[Source records]
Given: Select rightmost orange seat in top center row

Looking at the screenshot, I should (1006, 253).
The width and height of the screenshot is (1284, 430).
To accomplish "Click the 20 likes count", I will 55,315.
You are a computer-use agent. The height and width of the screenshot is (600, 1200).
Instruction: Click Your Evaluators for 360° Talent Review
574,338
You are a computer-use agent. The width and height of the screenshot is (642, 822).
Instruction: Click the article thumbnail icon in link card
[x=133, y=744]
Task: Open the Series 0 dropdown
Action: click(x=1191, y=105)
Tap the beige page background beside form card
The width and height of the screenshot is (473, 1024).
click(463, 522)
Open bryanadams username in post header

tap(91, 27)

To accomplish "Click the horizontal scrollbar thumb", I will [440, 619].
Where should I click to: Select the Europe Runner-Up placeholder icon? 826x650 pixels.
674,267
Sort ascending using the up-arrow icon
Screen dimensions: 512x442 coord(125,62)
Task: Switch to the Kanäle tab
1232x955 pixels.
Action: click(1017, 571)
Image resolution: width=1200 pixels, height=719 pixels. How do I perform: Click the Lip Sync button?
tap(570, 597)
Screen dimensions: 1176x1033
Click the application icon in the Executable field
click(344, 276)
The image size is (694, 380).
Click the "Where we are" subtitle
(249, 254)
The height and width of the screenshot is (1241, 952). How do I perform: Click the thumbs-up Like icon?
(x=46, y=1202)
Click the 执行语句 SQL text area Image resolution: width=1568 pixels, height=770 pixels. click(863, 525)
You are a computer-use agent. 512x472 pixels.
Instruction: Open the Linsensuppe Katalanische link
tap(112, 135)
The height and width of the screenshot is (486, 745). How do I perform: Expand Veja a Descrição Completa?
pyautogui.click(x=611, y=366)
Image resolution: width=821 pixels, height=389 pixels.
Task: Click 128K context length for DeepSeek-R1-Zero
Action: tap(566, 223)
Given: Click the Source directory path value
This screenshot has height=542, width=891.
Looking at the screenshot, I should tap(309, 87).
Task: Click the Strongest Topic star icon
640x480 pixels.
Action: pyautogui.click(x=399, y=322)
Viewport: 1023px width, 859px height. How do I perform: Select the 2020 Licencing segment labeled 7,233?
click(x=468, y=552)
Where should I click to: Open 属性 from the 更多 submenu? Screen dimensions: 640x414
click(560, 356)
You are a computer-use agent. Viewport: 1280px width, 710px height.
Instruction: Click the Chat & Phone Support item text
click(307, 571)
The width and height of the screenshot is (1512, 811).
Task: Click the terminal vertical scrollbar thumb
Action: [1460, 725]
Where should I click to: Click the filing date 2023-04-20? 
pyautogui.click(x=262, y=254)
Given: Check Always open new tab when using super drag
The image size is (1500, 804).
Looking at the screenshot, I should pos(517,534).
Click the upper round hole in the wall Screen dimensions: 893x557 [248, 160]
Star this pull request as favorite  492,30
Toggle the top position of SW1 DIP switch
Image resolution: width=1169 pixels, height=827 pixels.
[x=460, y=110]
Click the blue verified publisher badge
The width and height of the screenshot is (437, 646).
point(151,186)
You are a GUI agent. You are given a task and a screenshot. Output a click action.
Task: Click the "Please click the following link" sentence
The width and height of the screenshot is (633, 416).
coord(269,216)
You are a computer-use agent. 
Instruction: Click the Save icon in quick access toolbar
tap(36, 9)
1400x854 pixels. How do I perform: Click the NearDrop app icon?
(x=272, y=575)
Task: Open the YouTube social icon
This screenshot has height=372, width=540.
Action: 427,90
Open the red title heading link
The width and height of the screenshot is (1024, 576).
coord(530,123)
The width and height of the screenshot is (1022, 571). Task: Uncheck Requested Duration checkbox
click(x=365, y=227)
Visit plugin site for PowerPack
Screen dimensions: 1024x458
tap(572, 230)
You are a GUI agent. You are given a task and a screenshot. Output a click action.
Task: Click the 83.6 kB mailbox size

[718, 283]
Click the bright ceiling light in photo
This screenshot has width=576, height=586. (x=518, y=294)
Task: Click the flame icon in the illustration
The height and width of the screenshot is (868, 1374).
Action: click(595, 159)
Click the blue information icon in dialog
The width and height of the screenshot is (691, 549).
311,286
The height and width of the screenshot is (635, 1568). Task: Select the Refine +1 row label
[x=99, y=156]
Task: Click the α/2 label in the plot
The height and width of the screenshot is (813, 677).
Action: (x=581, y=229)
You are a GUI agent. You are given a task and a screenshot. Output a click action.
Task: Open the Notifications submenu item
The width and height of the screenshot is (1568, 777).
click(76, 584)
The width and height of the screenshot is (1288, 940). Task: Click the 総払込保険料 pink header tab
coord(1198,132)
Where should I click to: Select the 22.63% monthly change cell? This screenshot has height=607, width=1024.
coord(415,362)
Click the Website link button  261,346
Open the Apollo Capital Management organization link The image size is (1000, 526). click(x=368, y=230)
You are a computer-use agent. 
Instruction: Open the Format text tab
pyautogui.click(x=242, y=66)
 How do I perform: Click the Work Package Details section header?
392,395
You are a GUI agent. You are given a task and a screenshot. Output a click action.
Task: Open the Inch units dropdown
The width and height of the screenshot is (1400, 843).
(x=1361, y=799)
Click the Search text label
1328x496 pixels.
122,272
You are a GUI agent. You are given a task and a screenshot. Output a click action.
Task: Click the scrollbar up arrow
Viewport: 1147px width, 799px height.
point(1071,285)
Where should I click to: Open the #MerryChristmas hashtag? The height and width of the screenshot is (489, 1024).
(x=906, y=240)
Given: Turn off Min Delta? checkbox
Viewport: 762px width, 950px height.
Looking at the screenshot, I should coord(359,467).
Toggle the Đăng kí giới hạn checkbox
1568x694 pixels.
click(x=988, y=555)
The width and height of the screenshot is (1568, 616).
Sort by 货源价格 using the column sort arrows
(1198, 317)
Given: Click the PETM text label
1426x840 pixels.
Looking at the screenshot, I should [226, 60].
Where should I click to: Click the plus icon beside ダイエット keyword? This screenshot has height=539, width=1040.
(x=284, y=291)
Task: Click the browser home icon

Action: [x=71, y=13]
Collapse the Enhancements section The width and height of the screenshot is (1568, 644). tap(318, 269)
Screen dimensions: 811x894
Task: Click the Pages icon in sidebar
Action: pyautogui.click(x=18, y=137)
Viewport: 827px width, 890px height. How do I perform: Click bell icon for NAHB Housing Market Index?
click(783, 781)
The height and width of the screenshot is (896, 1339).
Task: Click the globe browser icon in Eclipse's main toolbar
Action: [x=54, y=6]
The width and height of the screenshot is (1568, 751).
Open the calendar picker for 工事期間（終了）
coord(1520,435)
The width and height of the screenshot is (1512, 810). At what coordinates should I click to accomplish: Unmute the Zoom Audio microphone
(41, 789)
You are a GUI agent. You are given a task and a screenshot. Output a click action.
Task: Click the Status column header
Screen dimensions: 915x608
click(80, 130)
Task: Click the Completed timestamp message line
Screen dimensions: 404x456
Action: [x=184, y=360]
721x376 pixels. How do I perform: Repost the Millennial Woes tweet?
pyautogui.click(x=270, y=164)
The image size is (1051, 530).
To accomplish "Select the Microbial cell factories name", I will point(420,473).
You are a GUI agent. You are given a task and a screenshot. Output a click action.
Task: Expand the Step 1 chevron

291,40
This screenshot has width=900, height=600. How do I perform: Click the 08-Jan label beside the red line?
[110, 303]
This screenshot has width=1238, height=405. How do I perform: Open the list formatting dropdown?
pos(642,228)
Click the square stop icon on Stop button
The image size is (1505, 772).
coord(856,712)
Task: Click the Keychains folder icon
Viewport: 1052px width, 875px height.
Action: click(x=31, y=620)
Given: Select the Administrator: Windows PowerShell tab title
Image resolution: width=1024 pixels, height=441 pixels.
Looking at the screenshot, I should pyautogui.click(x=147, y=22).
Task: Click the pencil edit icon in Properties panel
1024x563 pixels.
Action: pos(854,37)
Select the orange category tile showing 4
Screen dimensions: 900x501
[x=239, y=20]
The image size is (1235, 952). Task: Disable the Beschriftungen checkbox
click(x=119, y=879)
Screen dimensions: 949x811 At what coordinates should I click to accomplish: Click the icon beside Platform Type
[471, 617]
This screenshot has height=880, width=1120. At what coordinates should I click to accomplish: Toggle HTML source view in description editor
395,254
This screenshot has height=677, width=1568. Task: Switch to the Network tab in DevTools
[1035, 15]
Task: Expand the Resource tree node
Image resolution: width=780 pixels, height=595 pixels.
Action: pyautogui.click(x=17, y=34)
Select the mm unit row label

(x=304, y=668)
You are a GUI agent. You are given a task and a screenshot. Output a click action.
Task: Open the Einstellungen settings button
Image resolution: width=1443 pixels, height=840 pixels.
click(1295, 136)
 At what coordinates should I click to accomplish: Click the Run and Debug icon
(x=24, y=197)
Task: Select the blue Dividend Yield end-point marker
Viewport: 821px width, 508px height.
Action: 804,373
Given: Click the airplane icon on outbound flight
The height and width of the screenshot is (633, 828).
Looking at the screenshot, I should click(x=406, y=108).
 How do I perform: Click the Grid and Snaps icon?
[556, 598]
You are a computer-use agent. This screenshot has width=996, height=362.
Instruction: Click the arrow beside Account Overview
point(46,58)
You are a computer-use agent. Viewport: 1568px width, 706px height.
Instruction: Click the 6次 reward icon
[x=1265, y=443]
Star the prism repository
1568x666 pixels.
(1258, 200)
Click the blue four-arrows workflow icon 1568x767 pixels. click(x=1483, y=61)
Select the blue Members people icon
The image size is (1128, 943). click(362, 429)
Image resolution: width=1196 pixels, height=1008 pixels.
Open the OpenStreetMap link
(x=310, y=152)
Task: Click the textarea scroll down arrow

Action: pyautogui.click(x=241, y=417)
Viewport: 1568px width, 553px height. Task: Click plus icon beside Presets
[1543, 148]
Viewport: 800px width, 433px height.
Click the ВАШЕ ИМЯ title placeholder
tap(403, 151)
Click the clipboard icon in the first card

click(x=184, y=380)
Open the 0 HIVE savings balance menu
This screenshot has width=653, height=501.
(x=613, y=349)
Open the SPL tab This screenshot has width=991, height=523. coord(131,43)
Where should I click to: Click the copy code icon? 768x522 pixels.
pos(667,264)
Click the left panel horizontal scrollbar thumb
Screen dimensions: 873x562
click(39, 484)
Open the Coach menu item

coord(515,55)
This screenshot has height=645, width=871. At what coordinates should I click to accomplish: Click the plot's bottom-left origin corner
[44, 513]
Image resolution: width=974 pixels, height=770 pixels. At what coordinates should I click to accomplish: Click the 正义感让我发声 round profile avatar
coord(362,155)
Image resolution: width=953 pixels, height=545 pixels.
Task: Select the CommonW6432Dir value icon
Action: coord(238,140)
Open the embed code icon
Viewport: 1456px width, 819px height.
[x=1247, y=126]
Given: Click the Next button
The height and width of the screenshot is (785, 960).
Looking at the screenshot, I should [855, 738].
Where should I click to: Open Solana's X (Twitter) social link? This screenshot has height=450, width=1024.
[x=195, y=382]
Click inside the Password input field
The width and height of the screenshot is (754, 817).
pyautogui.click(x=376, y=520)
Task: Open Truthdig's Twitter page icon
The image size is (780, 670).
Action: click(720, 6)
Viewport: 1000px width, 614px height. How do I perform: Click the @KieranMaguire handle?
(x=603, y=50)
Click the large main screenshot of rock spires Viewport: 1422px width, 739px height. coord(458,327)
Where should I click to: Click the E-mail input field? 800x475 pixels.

• ACTION ITEM: Word for word, restate the lines of the data above that fall between the line holding "The width and height of the screenshot is (1568, 751)." and the line holding "Task: Click the Status column header", inclusive, and no other lines.

• RESULT FOR THIS TASK:
The width and height of the screenshot is (1568, 751).
Open the calendar picker for 工事期間（終了）
coord(1520,435)
The width and height of the screenshot is (1512, 810). At what coordinates should I click to accomplish: Unmute the Zoom Audio microphone
(41, 789)
You are a GUI agent. You are given a task and a screenshot. Output a click action.
Task: Click the Status column header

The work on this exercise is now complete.